Locate every line in the entries below that contains the string "screenshot" and copy each such line. Letter case must match.

* Start Data for this exercise *

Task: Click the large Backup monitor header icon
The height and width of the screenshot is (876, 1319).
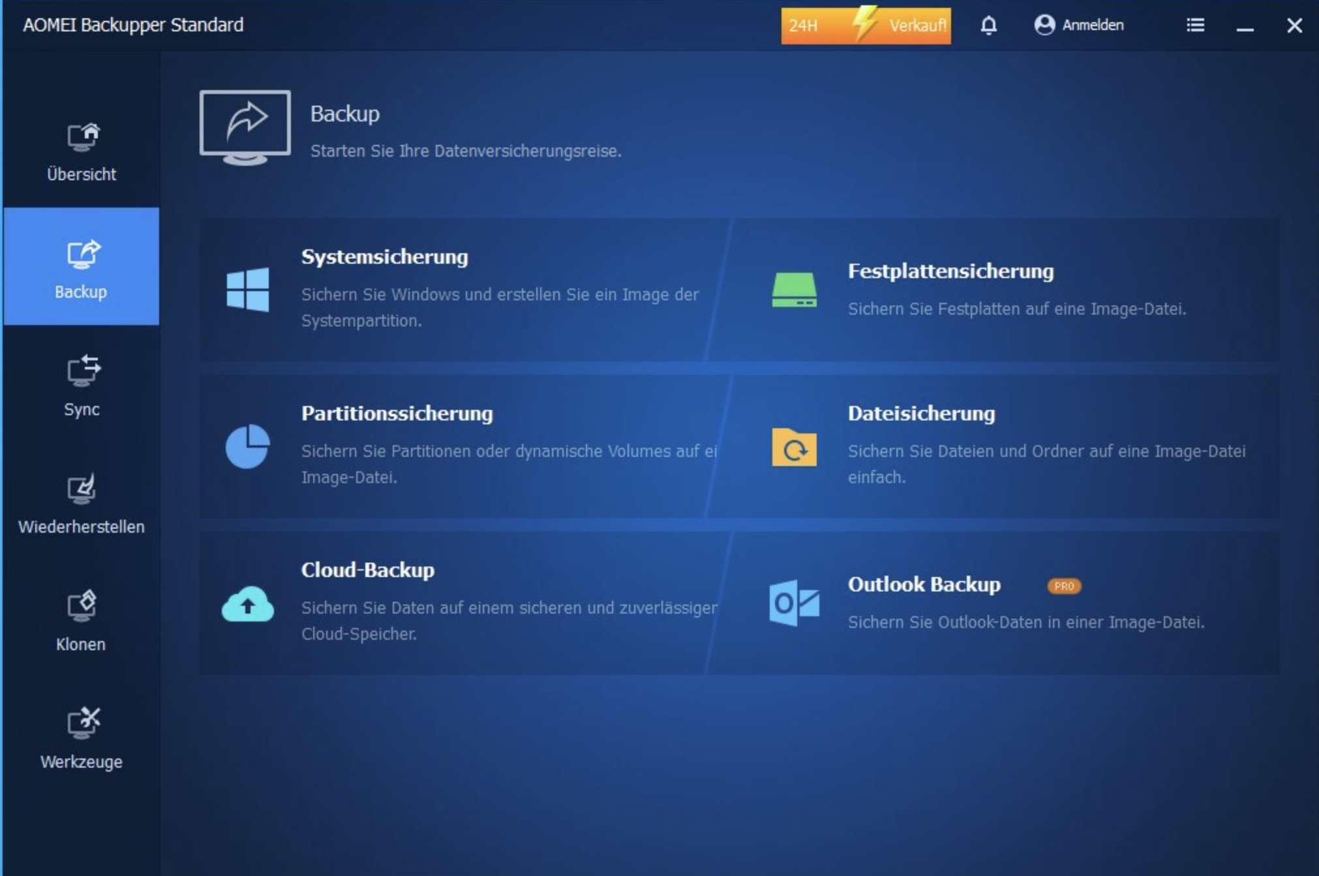Action: (245, 127)
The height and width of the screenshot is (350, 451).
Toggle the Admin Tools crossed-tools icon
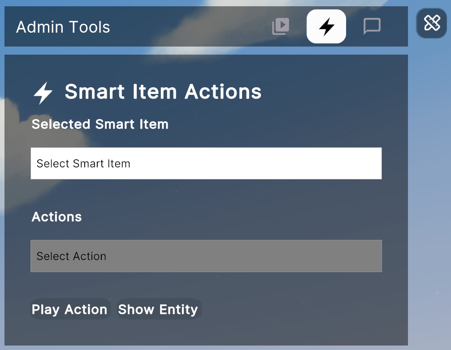click(432, 23)
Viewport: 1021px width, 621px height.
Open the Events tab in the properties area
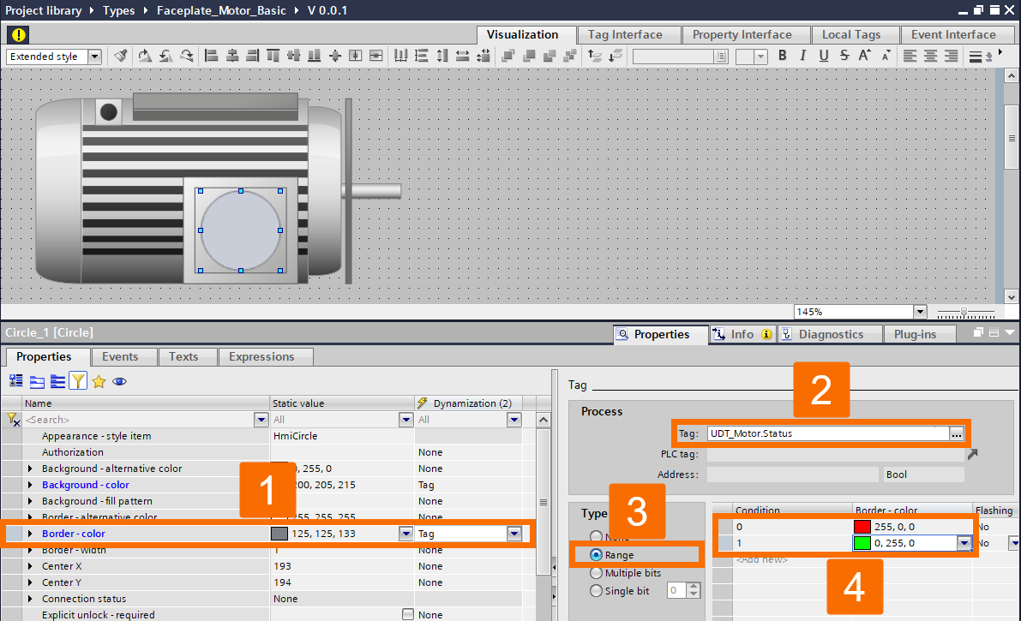pyautogui.click(x=123, y=356)

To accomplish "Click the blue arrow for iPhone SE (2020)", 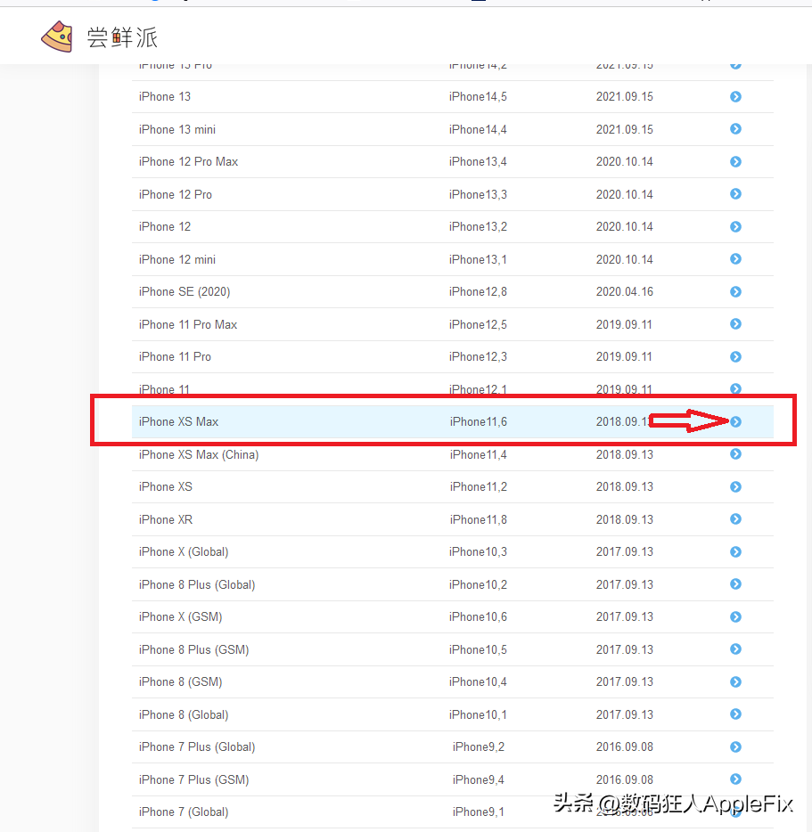I will tap(734, 291).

* End Data for this exercise *

Task result
The height and width of the screenshot is (876, 1319).
The height and width of the screenshot is (350, 451).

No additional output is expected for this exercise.